Lately I have been involved in a large enterprise data warehouse deployment project and the in last few weeks we have been at a point where the team slowly begun transitioning from dimension tables development to fact tables development. Working with many different teams e.g. contractors, consultants, internal data professionals etc. what caught my attention was the fact that different developers tend to use different techniques to differentiate between the ‘new’ vs. ‘old’ data e.g. source OLTP system vs. target fact table in the OLAP schema to determine whether a given set of transactions have already been inserted or not. Given that most data flow logic was embedded into SQL stored procedures, with SQL Server Integration Services only controlling execution flow, a typical scenario for source vs. target comparison would involve applying dataset differentiating statement e.g. NOT EXISTS or NOT IN to account for any new transactions. There is a number of different options available here so I thought it would be a good idea to put them to the test and find out how performance is affected when using the most common ones i.e. NOT EXISTS, NOT IN, OUTER APPLY, EXCEPT and LEFT OUTER JOIN, on a well-structured dataset, with and without an index and with columns defined as NULLable vs. Non-NULLable.
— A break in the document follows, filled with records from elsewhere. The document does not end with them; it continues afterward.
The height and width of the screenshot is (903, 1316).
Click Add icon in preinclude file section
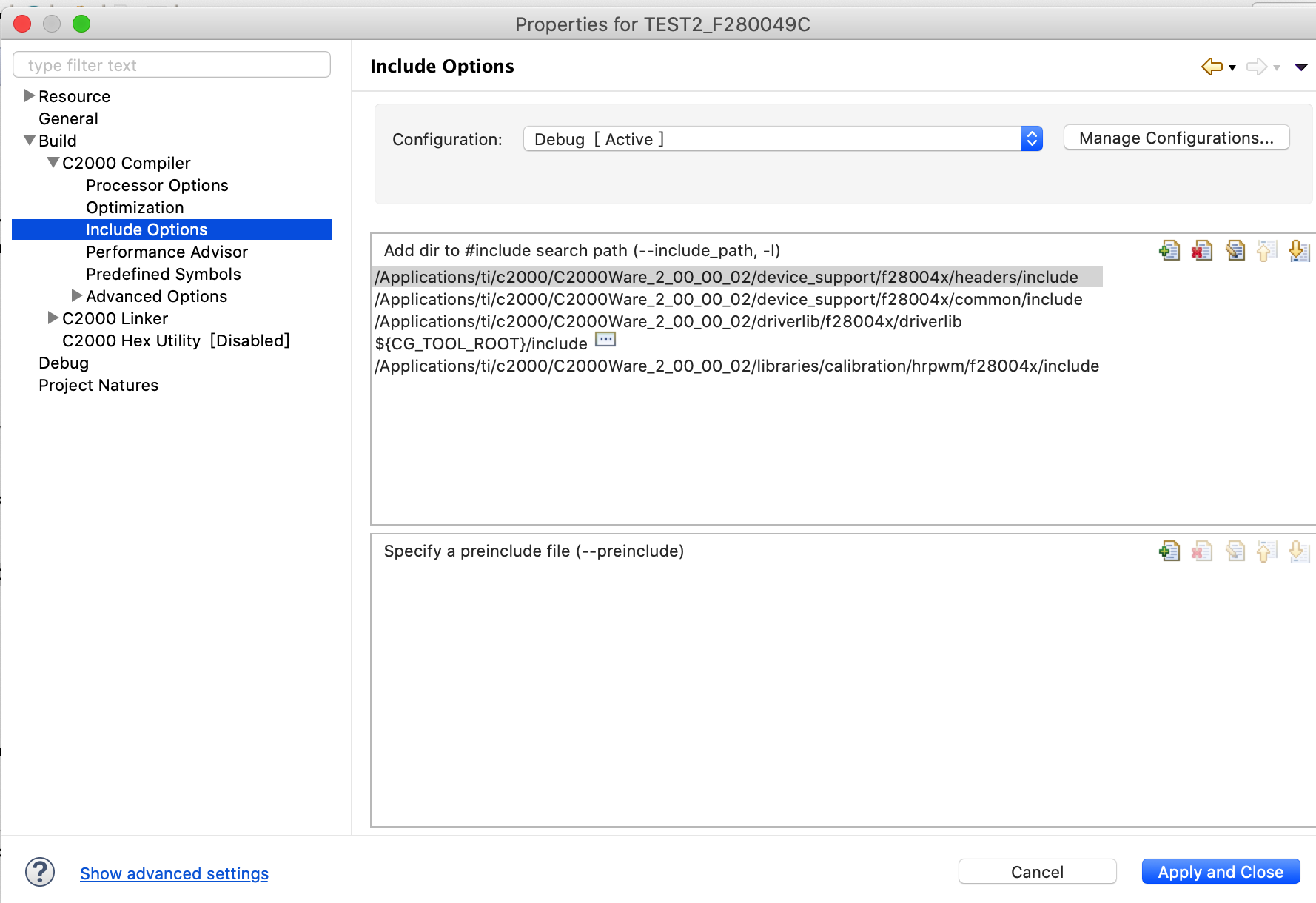tap(1169, 551)
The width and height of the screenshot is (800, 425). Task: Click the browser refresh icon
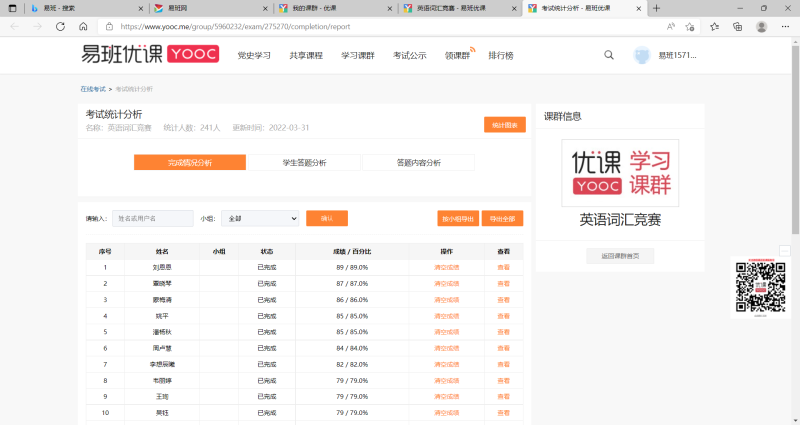[59, 26]

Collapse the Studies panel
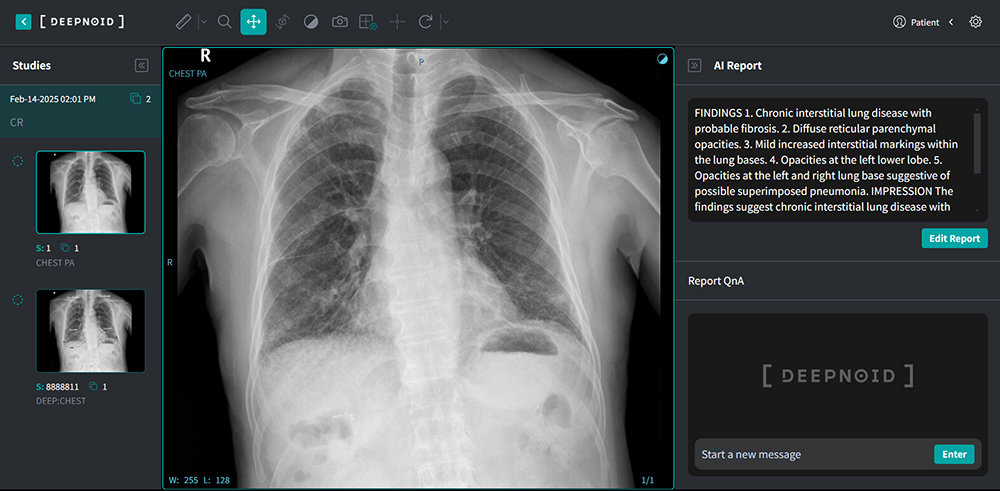click(x=141, y=65)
The short-winded version is that when presented with a choice of using either one of those 5 statements you should preferably stay away from NOT IN for reasons I described below. This will depend heavily on your schema, data and resources at your disposal but as a rule of thumb, NOT IN should never be the first option to give consideration to when other alternatives are possible.
TL;DR Version
Let’s start with two sample datasets – Tbl1 and Tbl2 – where Tbl2 differs from its archetype by removing a small number of records (in this case around 50). The two tables and their data were created using the following SQL.
USE [master]
GO
IF EXISTS (SELECT name FROM sys.databases WHERE name = N'TestDB')
BEGIN
-- Close connections to the DW_Sample database
ALTER DATABASE [TestDB] SET SINGLE_USER WITH ROLLBACK IMMEDIATE
DROP DATABASE [TestDB]
END
GO
CREATE DATABASE [TestDB]
GO
USE [TestDB]
GO
CREATE TABLE Tbl1
(ID int identity (1,1),
ID_NonIdentity int NOT NULL DEFAULT 0,
object_id int NOT NULL)
GO
CREATE TABLE Tbl2
(ID int identity (1,1),
ID_NonIdentity int NOT NULL,
object_id int NOT NULL)
GO
INSERT INTO Tbl1 (object_id)
SELECT c1.object_id FROM sys.objects c1
CROSS JOIN (SELECT Top 100 name FROM sys.objects) c2
CROSS JOIN (SELECT Top 100 type_desc FROM sys.objects) c3
GO 25
UPDATE Tbl1 SET ID_NonIdentity = ID
INSERT INTO Tbl2 (ID_NonIdentity, object_id)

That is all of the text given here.